Overview of Kidney Cancer

Opinion
Video

Chandler H. Park, MD, and Tian Zhang, MD, MHS, give an overview of renal cell carcinoma (RCC) and outline disease risk factors, symptoms, and prevention strategies.

Transcript:

Chandler H. Park, M.D.: Hello, and welcome to CURE’s Educated Patient Sound Bites on advanced kidney cancer. My name is Dr. Chandler Park. I’m the co-director of genitourinary oncology clinical trials at Norton Cancer Institute in Louisville, Kentucky. We’re going to be offering insights about kidney cancer, current and emerging treatments, and how that impacts our patients.

Some of the most common questions I get are: What is kidney cancer, and what are the risk factors and symptoms? One of the things that I like to use for my patients … analogies. The reason we describe them as kidney cancer is that the cancer starts in the kidney. If it spreads to other areas such as the bone, the liver or the lung, and the biopsy comes back as kidney cancer, even though it’s in the liver or the bone, it is still considered kidney cancer. So, for example, my hometown is Fort Knox, Kentucky, but I “spread,” or moved, to Louisville, Kentucky. So by definition, my hometown is still Fort Knox, even though I’m in Louisville. Kidney cancer is the same way. So even if we have a CT scan that shows bone lesions and the biopsy comes back as kidney cancer, that’s not bone cancer; it’s kidney cancer.

Now, in terms of: What is cancer? Cancer is like growing plants. Imagine that you had a packet of seeds, and you put a seed in your hand and you look at it. That one little seed underneath the microscope is what cancer looks like. So just like a seed, if you put it under the ground, the seed grows, forms roots, spreads and forms flowers. And sometimes different parts of it fly into the air and spread. Cancer starts as one little cell in the kidney [and] grows, and then if it jumps into the blood vessel, it can spread to other places. So that’s kidney cancer.

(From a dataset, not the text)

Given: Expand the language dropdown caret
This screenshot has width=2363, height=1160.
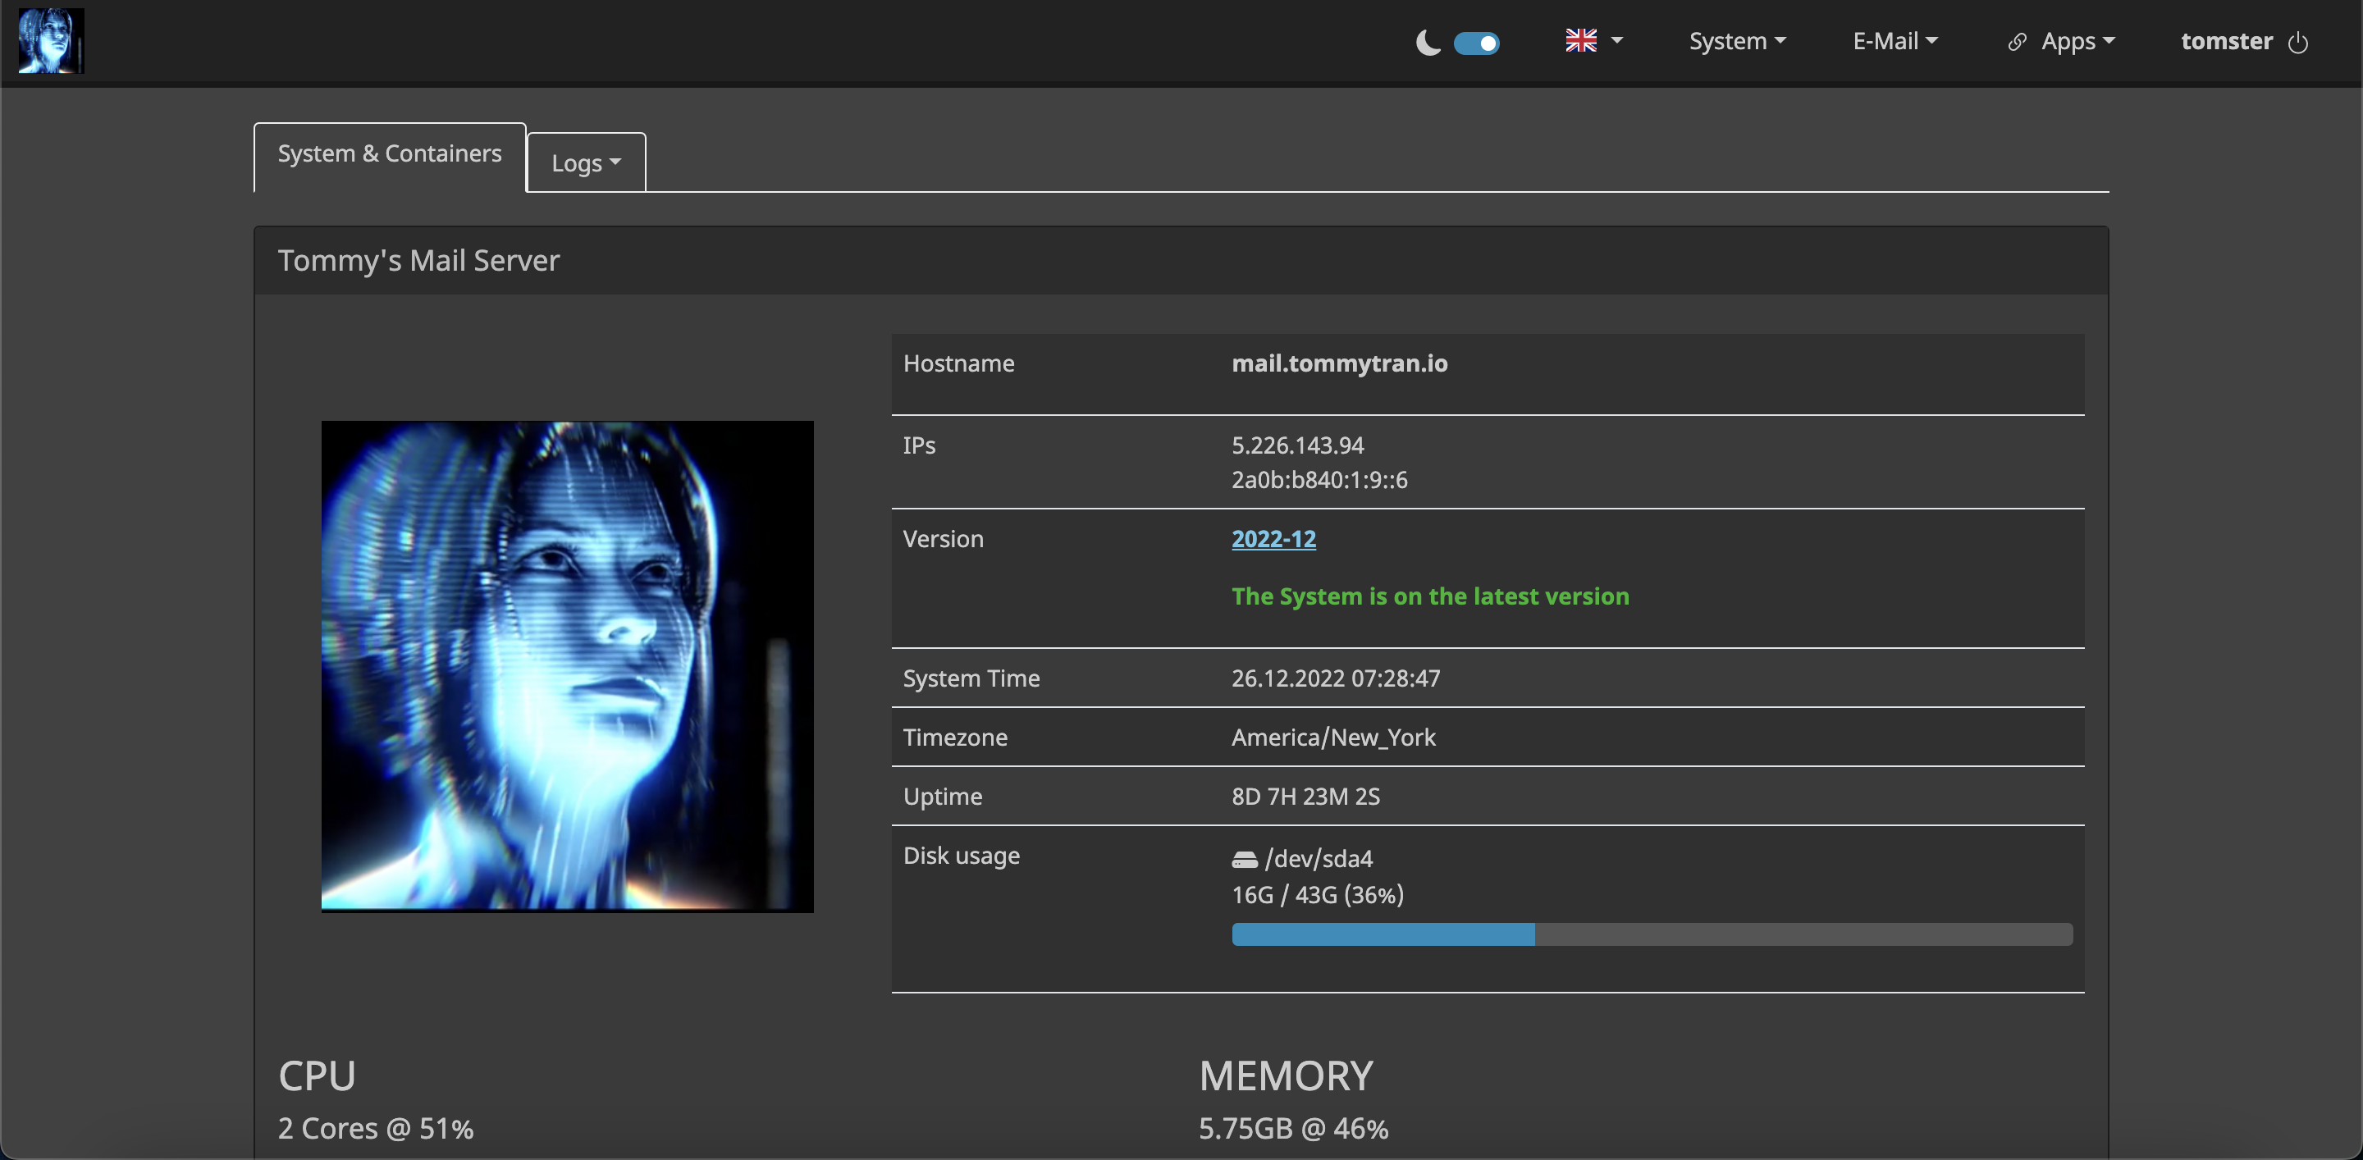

Now, what are some of the risk factors for and symptoms of kidney cancer? One of the risk factors is smoking. There are carcinogens in smoking that go inside the lungs, into the blood vessels, and your kidney clears all the stuff. So all those carcinogens can concentrate in the kidneys. So smoking is a risk factor. Obesity and increased body mass index put you at risk of kidney cancer and high blood pressure. So these are the established risk factors for kidney cancer. Some of the other things that we have to think about are … some kidney cancers are genetic and could be hereditary. Patients with kidney cancer are diagnosed at 46 years or younger. I always get a hereditary cancer [specialist] like a geneticist on board, and we do a family tree and see if this is considered a genetic type of kidney cancer.

Now, the last question is: Are there ways to help prevent renal cell cancer or kidney cancer? We have to modify the risk factors to lower our chances of kidney cancer, such as decreasing smoking or not smoking, keeping our body mass index low, exercising, eating nutritious [and low-fat] food, [following a] low-cholesterol diet, and also keeping our blood pressure low. We have to always be on the lookout for following our primary care doctors and see if we have high blood pressure or hypertension.

Tian Zhang, M.D., M.H.S.: Overview-wise, kidney cancer is cancer that occurs in the kidney, and the most common type is renal cell carcinoma. The most common risk factors are smoking, obesity, high blood pressure and a family history of kidney cancer. However, many of these kidney cancers occur based on exposures over the course of a lifetime, not necessarily genetically related. Most patients are diagnosed between the ages of 65 to 74 years old, and kidney cancer is among the most common types of cancers in both men and women, with an estimated incidence of about 82,000 new cases in the U.S. per year. On the prevention end, there are not so many ways to prevent kidney cancer. Patients can tailor smoking habits, for example, as well as lifestyle modifications for the risk factors of obesity and high blood pressure. But many of these often arise sporadically or during the course of a lifetime. Overall it is very difficult to prevent kidney cancer, and we are more likely to just treat it as it occurs.

Transcript is AI-generated and edited for clarity and readability.